California AG Finally Releases Do-Not-Track Recommendations
The DNT provisions created confusion for the industry because CalOPPA does not define DNT and there is no industry recognized definition of DNT or a DNT signal. In fact, the World Wide Web Consortium (W3C) spent two years trying to develop standards and meaning to DNT signals, but could not reach an agreement. To add further confusion, by the end of 2013, all of the major browser companies have implemented their own DNT signals which can be implemented by consumers.
Seeking clarification and guidance, the business community reached out to the California Attorney General. To its credit, over the past several months, the AG’s office consulted with numerous stakeholders from the business sector, academia and privacy advocates and developed four key DNT recommendations:
Make it easy for a consumer to find the section of your policy that relates to online tracking.
Use a header, for example “How We Respond to Do Not Track Signals,” “Online Tracking,” or “California Do Not Track Disclosures.”
Describe how you respond to a browser’s DNT signal or to another such mechanism.
Provide the link in addition to identifying the program with a brief, general description of what it does.
Disclose the presence of other parties that collect personally identifiable information on your site or service, if any are present.
State whether other parties are or may be conducting online tracking of consumers or visitors while they are on your site or service. Confirm your tracking practices with those responsible for your site or service’s operations to ensure that your practices correspond to what you say in your policy.

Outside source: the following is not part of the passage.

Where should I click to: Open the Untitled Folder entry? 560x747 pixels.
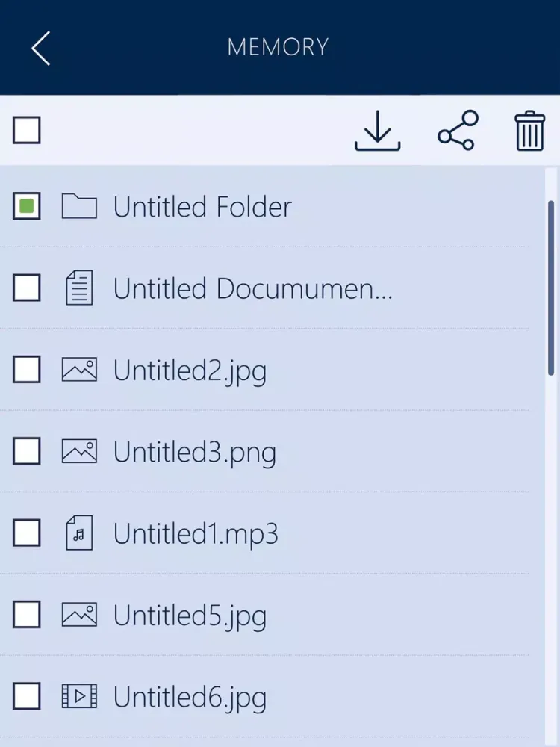pyautogui.click(x=202, y=207)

These recommendations provide helpful guidance when drafting privacy policies; however, they are just that – guidance. The AG expressly acknowledges that the recommendations “are not regulations, mandates, or legal opinions. Rather, they are part of an effort to encourage the development of privacy best practices.”

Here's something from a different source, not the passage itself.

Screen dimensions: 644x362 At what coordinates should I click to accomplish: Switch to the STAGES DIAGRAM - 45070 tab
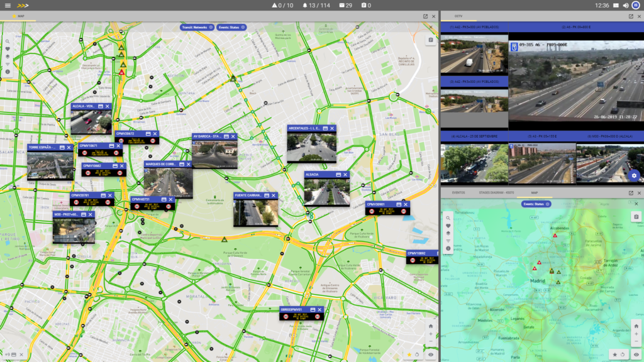[x=496, y=192]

Center for Democracy & Technology Consumer Privacy Director Justin Brookman, who has also worked extensively with the W3C, noted it’s unclear even whether a company must describe how it handles a DNT signal or simply provide a link to a choice program. He said, “It seems the attorney general doesn’t find current practices to be good enough,” and that the AG is “trying to encourage folks to be more explicit in the body of the policy but aren’t yet prepared to say that just a link is legally insufficient.”